## Records provided
=== Section Start ===
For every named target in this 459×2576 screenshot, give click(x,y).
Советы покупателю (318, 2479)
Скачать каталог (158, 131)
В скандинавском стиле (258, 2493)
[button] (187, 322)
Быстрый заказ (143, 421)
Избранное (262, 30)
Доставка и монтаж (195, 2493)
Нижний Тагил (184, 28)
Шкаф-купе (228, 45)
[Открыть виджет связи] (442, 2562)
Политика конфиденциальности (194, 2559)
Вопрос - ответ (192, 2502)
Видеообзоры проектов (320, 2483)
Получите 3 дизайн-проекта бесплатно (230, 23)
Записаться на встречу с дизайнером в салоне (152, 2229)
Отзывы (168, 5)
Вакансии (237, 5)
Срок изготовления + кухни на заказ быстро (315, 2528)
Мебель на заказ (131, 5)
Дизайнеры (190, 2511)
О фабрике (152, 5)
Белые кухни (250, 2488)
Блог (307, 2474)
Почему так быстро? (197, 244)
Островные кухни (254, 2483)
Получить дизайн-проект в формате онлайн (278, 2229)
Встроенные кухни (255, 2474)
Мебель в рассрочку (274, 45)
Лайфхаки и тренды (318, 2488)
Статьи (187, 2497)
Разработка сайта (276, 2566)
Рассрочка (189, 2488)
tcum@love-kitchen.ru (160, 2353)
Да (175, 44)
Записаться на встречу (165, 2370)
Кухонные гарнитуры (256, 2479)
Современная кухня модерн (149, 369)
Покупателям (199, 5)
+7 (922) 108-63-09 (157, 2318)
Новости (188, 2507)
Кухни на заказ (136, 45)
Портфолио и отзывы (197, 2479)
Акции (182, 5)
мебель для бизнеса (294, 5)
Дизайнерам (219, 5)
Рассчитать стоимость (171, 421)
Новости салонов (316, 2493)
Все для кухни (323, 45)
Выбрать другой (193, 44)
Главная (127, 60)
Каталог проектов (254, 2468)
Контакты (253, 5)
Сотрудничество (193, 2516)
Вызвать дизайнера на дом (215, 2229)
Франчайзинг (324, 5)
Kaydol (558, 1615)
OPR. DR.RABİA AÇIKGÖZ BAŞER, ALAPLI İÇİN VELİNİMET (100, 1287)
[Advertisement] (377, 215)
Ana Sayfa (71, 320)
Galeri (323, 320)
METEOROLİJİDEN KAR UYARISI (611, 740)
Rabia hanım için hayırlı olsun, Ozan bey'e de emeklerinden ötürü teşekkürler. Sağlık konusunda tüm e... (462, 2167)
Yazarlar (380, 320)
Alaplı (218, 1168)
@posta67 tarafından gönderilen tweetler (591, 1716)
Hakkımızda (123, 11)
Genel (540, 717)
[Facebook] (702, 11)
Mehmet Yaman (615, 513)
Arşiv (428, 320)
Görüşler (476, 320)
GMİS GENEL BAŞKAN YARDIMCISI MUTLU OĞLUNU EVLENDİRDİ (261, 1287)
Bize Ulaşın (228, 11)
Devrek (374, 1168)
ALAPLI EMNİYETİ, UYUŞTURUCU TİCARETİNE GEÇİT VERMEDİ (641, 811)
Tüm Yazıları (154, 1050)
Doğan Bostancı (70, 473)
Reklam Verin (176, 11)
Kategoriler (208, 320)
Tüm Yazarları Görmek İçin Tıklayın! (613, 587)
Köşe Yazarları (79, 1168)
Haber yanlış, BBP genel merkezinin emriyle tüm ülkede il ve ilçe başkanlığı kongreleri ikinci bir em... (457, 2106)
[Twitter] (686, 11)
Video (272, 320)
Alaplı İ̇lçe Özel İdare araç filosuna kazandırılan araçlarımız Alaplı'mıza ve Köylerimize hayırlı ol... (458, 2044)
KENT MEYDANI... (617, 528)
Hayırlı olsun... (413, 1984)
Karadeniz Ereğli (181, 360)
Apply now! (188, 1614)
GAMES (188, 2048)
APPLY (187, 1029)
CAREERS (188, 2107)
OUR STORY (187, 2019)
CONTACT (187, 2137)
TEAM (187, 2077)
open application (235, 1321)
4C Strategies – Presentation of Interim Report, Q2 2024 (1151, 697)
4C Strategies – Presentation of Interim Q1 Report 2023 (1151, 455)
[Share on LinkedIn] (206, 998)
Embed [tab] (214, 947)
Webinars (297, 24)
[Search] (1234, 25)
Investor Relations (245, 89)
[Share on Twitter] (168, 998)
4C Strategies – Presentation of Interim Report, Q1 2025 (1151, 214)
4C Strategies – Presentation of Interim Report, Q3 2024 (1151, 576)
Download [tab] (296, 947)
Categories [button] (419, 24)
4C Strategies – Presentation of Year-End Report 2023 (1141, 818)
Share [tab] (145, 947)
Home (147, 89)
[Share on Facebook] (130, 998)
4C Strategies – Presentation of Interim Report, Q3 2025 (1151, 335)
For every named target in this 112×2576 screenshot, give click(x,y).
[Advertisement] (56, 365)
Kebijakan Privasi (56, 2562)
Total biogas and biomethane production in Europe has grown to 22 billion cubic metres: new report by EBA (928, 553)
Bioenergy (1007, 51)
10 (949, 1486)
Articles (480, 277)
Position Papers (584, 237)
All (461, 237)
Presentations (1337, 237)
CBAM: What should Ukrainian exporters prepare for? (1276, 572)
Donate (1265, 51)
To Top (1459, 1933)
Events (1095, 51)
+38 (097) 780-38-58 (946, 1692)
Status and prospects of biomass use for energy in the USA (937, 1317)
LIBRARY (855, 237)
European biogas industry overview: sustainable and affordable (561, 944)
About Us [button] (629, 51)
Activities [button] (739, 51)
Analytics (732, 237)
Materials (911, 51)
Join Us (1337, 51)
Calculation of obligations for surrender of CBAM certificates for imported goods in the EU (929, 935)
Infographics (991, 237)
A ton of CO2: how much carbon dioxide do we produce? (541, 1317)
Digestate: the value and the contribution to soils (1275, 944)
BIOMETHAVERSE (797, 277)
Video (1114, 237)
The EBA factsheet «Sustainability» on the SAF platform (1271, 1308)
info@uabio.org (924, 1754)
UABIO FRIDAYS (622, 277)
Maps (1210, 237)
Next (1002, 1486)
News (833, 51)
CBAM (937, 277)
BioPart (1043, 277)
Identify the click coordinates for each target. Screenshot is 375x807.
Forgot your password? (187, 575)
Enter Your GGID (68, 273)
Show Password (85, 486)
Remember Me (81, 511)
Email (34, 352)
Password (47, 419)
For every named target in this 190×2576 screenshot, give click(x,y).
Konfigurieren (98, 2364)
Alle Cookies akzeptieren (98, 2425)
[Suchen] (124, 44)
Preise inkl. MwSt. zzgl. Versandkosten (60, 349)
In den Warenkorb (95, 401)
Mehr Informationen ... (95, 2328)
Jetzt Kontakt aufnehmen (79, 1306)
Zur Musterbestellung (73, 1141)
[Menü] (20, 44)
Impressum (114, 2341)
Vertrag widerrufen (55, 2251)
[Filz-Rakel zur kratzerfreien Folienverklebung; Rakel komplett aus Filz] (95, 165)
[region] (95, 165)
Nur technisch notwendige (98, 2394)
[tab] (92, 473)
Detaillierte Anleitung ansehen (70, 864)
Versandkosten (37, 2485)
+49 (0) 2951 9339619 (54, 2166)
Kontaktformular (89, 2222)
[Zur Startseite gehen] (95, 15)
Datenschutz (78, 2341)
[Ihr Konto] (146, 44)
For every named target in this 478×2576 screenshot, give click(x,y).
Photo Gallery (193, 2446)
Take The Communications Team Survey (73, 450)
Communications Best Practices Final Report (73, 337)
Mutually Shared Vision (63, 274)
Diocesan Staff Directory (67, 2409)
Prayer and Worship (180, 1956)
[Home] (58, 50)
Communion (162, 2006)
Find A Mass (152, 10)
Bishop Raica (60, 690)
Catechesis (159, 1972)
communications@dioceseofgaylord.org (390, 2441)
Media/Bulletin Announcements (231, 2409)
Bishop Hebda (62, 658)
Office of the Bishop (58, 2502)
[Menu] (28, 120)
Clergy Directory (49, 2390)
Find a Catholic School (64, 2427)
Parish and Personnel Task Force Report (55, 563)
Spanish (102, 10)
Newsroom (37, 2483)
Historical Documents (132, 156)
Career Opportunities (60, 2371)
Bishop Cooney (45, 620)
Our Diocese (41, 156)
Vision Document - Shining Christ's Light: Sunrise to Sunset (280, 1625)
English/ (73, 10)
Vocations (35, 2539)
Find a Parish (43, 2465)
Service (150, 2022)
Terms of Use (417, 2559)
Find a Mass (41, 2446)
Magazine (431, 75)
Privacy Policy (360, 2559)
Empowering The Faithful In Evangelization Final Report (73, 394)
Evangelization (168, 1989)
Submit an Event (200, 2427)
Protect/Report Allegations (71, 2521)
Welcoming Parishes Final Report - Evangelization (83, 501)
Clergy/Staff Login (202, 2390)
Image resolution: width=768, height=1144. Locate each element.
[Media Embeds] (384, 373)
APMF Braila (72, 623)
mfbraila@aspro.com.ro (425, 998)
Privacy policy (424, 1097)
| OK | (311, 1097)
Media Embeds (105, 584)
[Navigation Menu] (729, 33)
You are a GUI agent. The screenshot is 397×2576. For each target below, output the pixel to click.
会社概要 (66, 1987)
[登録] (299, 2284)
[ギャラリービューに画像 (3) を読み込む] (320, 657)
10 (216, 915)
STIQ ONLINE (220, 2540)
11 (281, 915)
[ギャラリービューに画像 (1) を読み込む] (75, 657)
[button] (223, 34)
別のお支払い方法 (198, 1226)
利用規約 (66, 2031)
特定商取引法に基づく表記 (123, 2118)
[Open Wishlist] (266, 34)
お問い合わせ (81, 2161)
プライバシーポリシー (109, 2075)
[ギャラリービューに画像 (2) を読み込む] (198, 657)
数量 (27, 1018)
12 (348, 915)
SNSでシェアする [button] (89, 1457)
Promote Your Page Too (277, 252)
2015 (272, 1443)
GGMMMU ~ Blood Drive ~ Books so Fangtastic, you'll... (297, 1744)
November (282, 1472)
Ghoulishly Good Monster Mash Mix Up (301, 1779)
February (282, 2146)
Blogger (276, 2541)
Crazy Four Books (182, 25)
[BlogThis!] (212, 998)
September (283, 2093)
=== Section End ===
## Assignment
Repeat, exactly as they stand above, the lines from the line with "Office of the Bishop (58, 2502)" to the line with "Privacy Policy (360, 2559)", both lines included.

## Worked solution
Office of the Bishop (58, 2502)
[Menu] (28, 120)
Clergy Directory (49, 2390)
Find a Catholic School (64, 2427)
Parish and Personnel Task Force Report (55, 563)
Spanish (102, 10)
Newsroom (37, 2483)
Historical Documents (132, 156)
Career Opportunities (60, 2371)
Bishop Cooney (45, 620)
Our Diocese (41, 156)
Vision Document - Shining Christ's Light: Sunrise to Sunset (280, 1625)
English/ (73, 10)
Vocations (35, 2539)
Find a Parish (43, 2465)
Service (150, 2022)
Terms of Use (417, 2559)
Find a Mass (41, 2446)
Magazine (431, 75)
Privacy Policy (360, 2559)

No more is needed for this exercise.